2022年08月19日 | Weblog
もう学校に通っていない。

劣等感もないが、それを補うように無数に本を読む。

17歳。1986年。

町屋で乗り換え、表参道で降りる。

古着屋とアンティークショップ(値打ちのある骨董品ではなくアメリカの大衆雑貨)を巡り、渋谷から帰ってくる。

ハウスマヌカンという名称があり、彼女らの眉は太かった。

アンニュイという言葉が健康的な女性というのを凌駕する。

しかし、そんなことはない。

表参道で地下から地上に出る。

森英恵ビルがあった。

一生、入らないお店だが、その存在は知っている。

あの頃の、勢いのあった日本ももうない。

サイズの合う、良い感じに色落ちしたジーンズを買う。

その頃の、ぼくの制服。

コカ・コーラとリーバイス。

会社名であり、若さの特権的ななにかでもある。

タワーレコードの黄色い袋と輸入盤の匂い。あの長細い箱。あれは、翌年以降か。

空は、なぜか晴れている。

取り戻せないなにかでもあり、本のなかに書かれていたような過去の記憶でもある。それをパッケージしたものが青春と呼べそうなものかもしれない。

最後の晩酌

2022年08月14日 | Weblog
見知らぬひとから友人になる途中、空いた時間があると、いわゆる「最後の晩餐」を訊ねる。

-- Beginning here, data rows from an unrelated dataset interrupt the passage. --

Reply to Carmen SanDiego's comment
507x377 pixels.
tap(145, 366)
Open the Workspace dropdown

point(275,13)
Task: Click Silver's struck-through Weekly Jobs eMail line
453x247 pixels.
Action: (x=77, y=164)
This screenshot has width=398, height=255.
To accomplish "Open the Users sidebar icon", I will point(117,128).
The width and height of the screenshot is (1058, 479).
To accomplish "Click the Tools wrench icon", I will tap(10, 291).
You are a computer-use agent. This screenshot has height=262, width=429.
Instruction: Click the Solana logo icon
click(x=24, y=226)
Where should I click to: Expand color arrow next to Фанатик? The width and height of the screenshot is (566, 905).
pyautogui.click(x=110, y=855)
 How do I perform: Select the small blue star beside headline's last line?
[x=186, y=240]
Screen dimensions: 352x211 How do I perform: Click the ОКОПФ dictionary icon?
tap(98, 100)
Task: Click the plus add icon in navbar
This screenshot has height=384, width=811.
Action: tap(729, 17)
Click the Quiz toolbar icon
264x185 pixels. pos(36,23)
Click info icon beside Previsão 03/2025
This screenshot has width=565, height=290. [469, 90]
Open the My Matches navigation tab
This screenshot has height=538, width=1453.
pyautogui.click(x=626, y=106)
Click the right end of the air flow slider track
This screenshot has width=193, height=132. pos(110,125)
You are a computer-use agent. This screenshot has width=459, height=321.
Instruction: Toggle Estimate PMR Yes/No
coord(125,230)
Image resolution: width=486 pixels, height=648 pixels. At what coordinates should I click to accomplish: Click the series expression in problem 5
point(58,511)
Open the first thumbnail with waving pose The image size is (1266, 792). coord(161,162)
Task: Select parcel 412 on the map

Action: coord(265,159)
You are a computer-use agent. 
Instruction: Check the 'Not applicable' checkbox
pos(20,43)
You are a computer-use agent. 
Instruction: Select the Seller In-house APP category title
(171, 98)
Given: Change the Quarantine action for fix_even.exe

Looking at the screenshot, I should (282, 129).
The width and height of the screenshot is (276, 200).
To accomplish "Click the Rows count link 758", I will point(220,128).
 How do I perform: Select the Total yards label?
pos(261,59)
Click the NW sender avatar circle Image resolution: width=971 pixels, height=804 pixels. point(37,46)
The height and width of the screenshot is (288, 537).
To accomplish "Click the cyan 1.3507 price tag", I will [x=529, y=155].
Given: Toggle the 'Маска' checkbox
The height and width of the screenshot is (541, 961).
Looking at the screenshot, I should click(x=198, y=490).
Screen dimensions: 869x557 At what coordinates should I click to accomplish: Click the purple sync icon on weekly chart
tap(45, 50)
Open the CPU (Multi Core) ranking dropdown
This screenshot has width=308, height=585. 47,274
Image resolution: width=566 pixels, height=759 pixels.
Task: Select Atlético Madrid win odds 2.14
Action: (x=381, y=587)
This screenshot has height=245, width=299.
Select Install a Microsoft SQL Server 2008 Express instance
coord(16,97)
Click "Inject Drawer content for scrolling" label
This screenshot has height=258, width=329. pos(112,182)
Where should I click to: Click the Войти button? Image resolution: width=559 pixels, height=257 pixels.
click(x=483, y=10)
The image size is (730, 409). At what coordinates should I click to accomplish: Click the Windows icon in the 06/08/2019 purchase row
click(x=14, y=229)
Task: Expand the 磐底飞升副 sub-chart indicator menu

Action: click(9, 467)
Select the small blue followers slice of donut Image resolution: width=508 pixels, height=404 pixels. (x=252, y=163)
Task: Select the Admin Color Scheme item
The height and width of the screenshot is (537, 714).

本心を知りたいわけでもなく、空白の時間を埋めるべく、会話の導入を質問という形にしたもの。

しかし、お酒というものに傾きがちな自分が、なぜ、「最後の晩酌」というお題を持ち出さなかったのか、いまになって理解ができない。

さて、どんなものがいいのだろう。

それは、酒の種類や量ということではなく、場所や空気感や日射しや昼や夜など、さまざまな背景が影響されるだろう。

南国のホテルからビーチを見下ろし、ソルティドッグみたいな冷えたものを。

イタリアのあまり有名でもなく、きれいでもない店で、ソフィア・ローレンみたいな引力に反発する凹凸ある服の中身を想像させる方の給仕を受けながら、赤いワインを飲んだり。

いまは、トップの力量をもたないサッカー選手のそれでも頑張る雄姿を見ながら大きなジョッキでビールを飲んだり。

大きな波が打ち寄せるのを室内で鑑賞しながら、鋭い味覚を感じる日本酒を選んでみたり。

秋が店じまいするころ、どこかの小さな店でためにならないラジオを聞きながらおでんでぬるめのコップ酒で手を温めたり。

ひとりでの妄想という頭のなかの会話。

そう考えるだけで、答えも得ないまま、なにか飲めそうである。

最後は点滴になるであろう、という未来を予測できる若者でもない自分の実感。

情景描写大会。

最後というより、経過とか未来が見えてしまう。

明日への英気という観点があるものなので、致し方ない。

この最高の一杯のシチュエーションというお題としての落第。